Heuermann, 62, had previously told the court he was not guilty and was set to go on trial in September. Under the schedule described in the report, the April 8 hearing would be the next opportunity for him to change his plea from not guilty. The report also noted that a defendant could still change his mind before the court date and that any guilty plea would have to be accepted by a judge.

Prosecutors allege the evidence tying Heuermann to the killings includes DNA evidence, cellphone data, and material investigators found during a search of his home in Massapequa, New York. Prosecutors say the victims were all young women involved in sex work.
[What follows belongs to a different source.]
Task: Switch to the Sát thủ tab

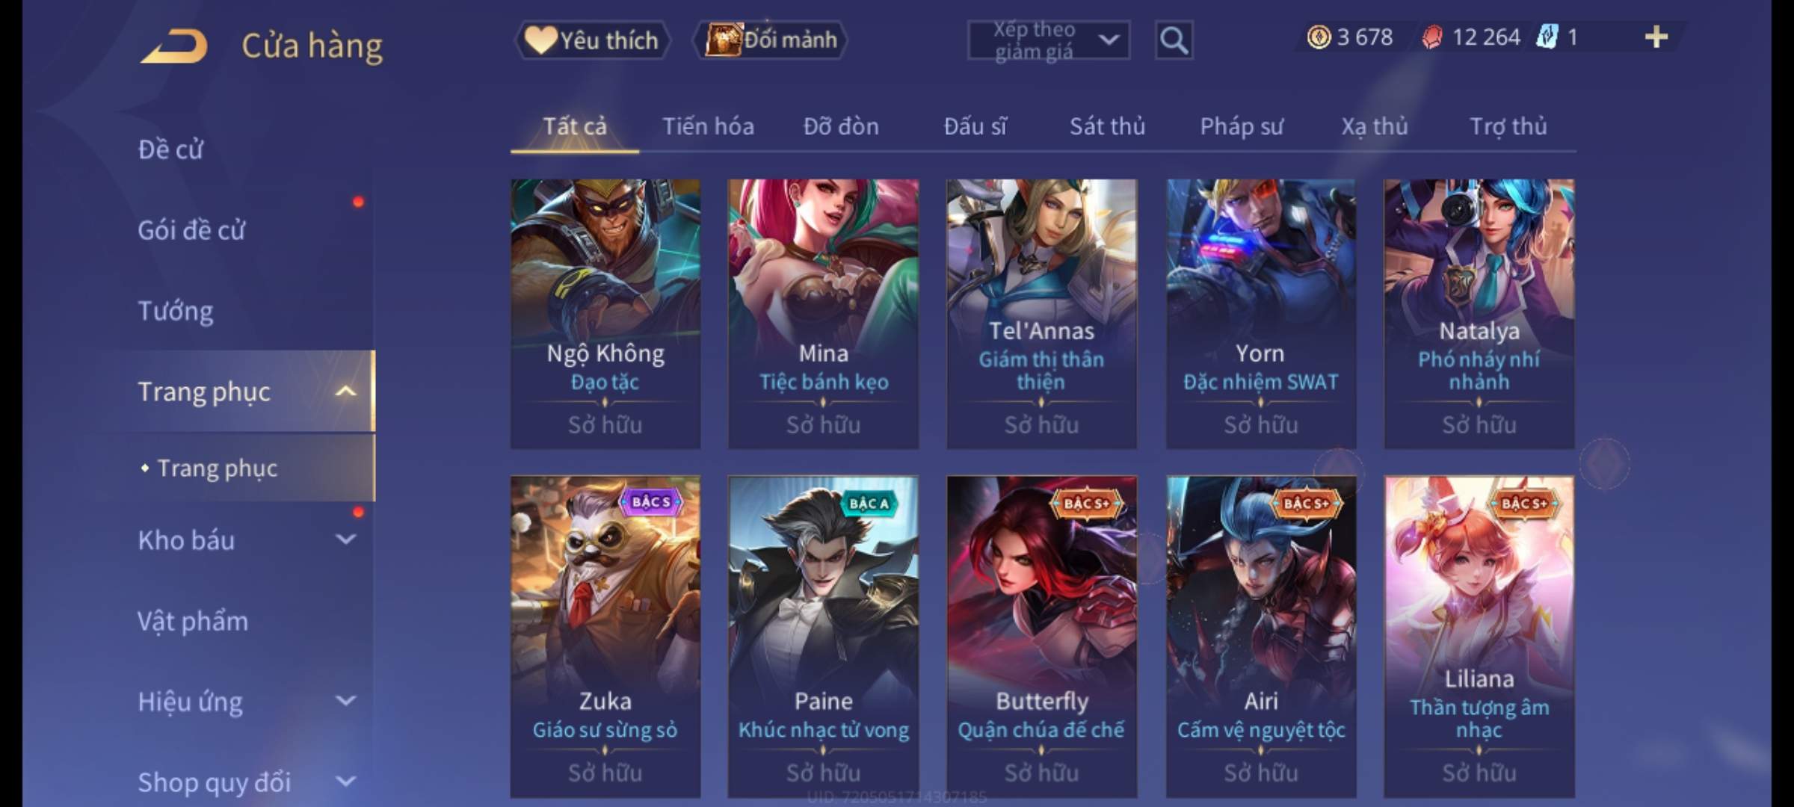Action: coord(1107,126)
The report listed the victims as Melissa Barthelemy, Maureen Brainard-Barnes, Amber Lynn Costello, Sandra Costilla, Valerie Mack, Jessica Taylor and Megan Waterman.
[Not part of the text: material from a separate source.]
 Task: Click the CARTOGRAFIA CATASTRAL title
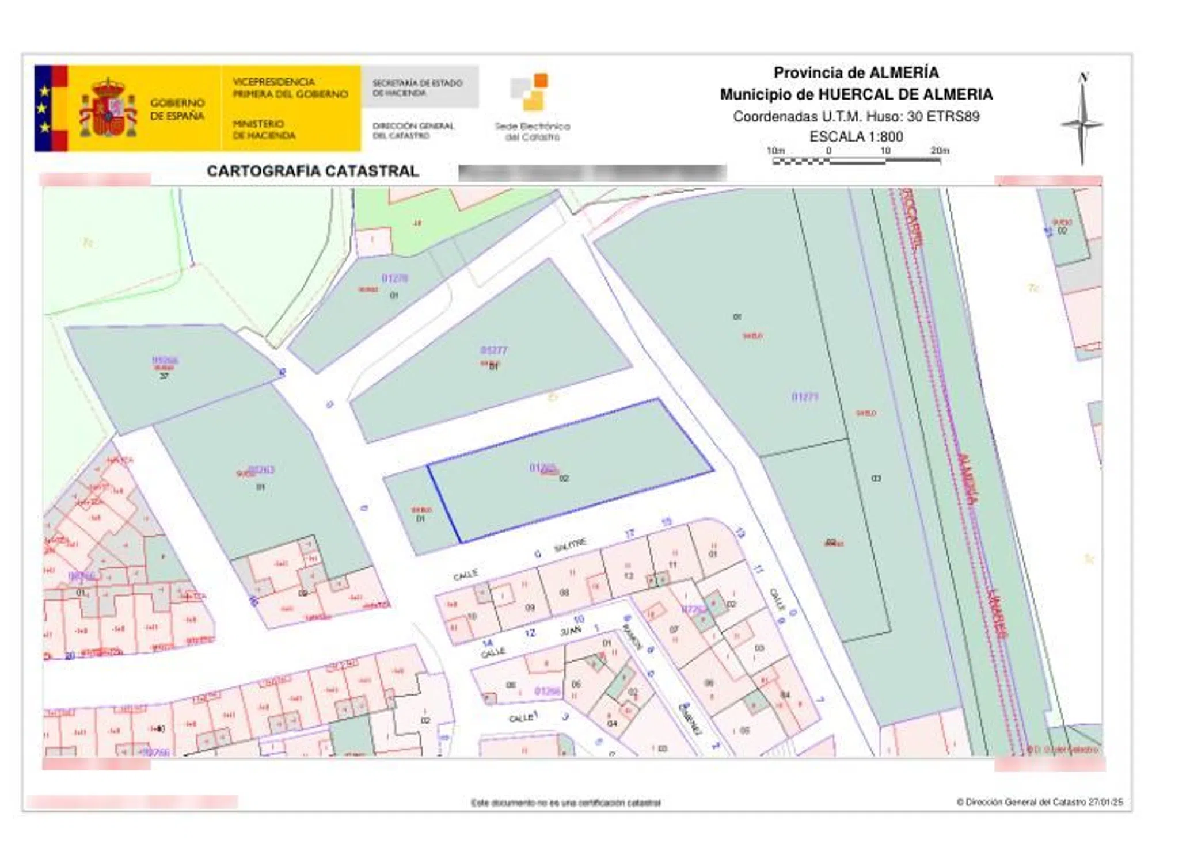click(x=313, y=171)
Some of the victims’ remains were found on an isolated stretch of the shoreline parkway, while investigators also found that remains were scattered in other remote areas, the report said. The case has focused on multiple discoveries of human remains tied to an investigation that began publicly in 2010, when police searching for a missing woman found numerous sets of human remains in the scrub along Ocean Parkway near Gilgo Beach.
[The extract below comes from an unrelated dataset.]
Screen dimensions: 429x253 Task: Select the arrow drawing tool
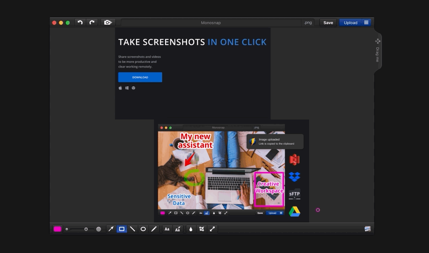tap(111, 229)
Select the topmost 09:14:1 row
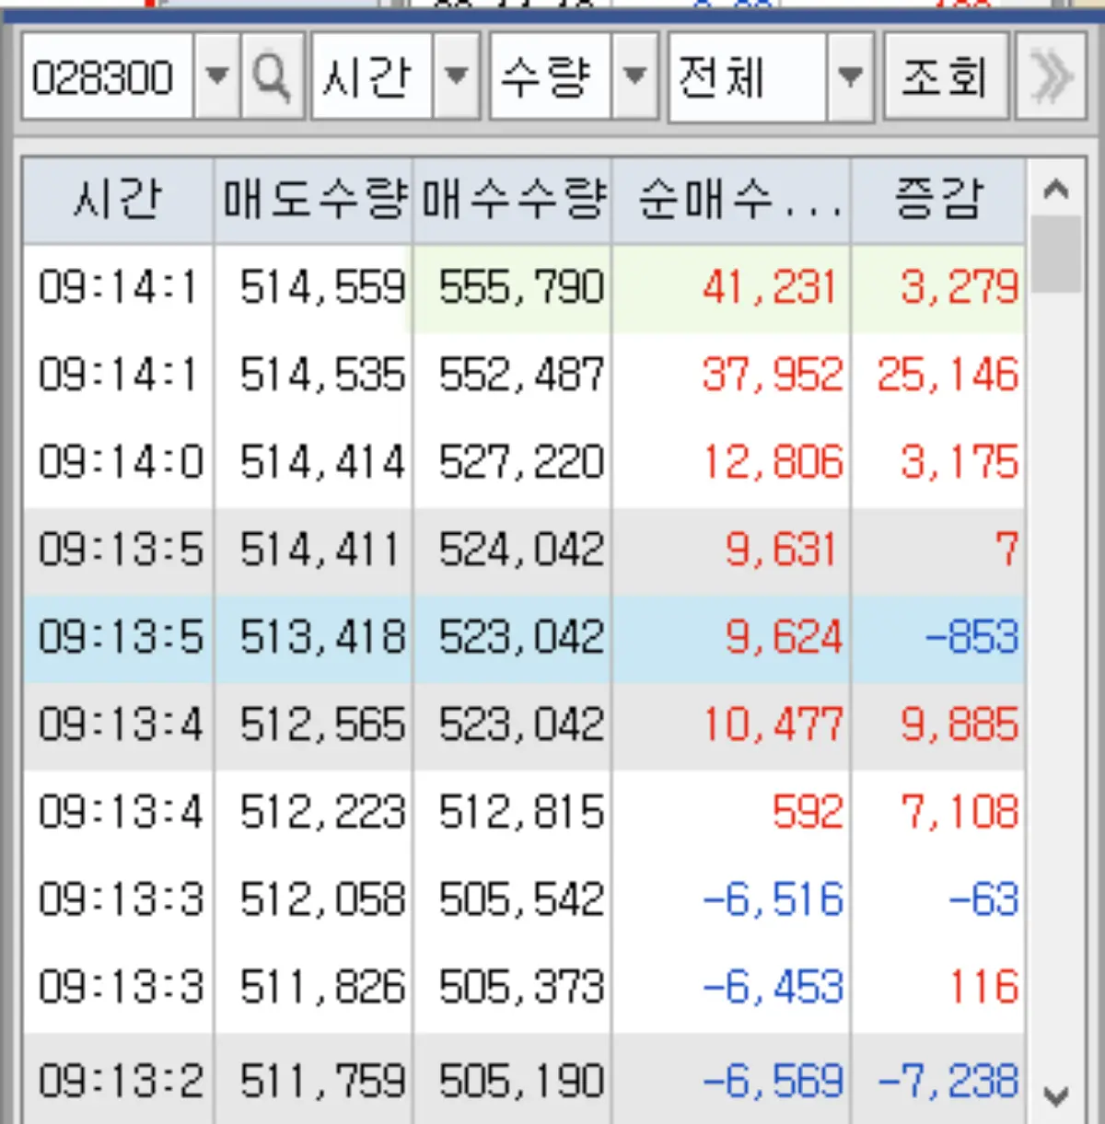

The initial identification work took years, the report said, as investigators used DNA analysis and other clues to identify the victims and, in some cases, connect them to remains found elsewhere on Long Island in earlier years. The renewed investigation later identified Heuermann as a potential suspect in 2022, after detectives linked him to a pickup truck that a witness reported seeing when one of the victims disappeared in 2010.

The report described additional links investigators made, including an episode in which detectives, while surveilling Heuermann, recovered a pizza crust he discarded in the trash and used it to link DNA from a hair recovered from one of the victims’ bodies. Investigators also said cellphone data showed Heuermann was in contact with some of the victims shortly before their disappearances, and that reviews of his internet searches showed a history of viewing violent torture pornography and searching for information about the investigation into the killings.

In what prosecutors described as part of their case theory, investigators recovered files from Heuermann’s computer last year that they described as a “blueprint” for the killings. The files, prosecutors said, included checklists with reminders to limit noise, clean the bodies and destroy evidence. In the months leading up to the next court dates, the report said a judge rejected motions from Heuermann’s lawyers seeking to exclude certain DNA evidence and seeking to break up the case into multiple trials.

Separately, when asked for comment late Thursday, Suffolk County District Attorney Ray Tierney declined to comment, according to the report, and Gloria Allred, a California lawyer representing some of the families, also declined to comment. The lawyers for Heuermann did not immediately respond to emails seeking comment in the report.

As the case proceeds, whether Heuermann does in fact plead guilty—rather than sticking with his not-guilty plea—will be determined by what he does in court and what the judge accepts. For readers following the next steps in the matter, MSI previously reported on the Gilgo Beach case as it developed into a guilty plea process.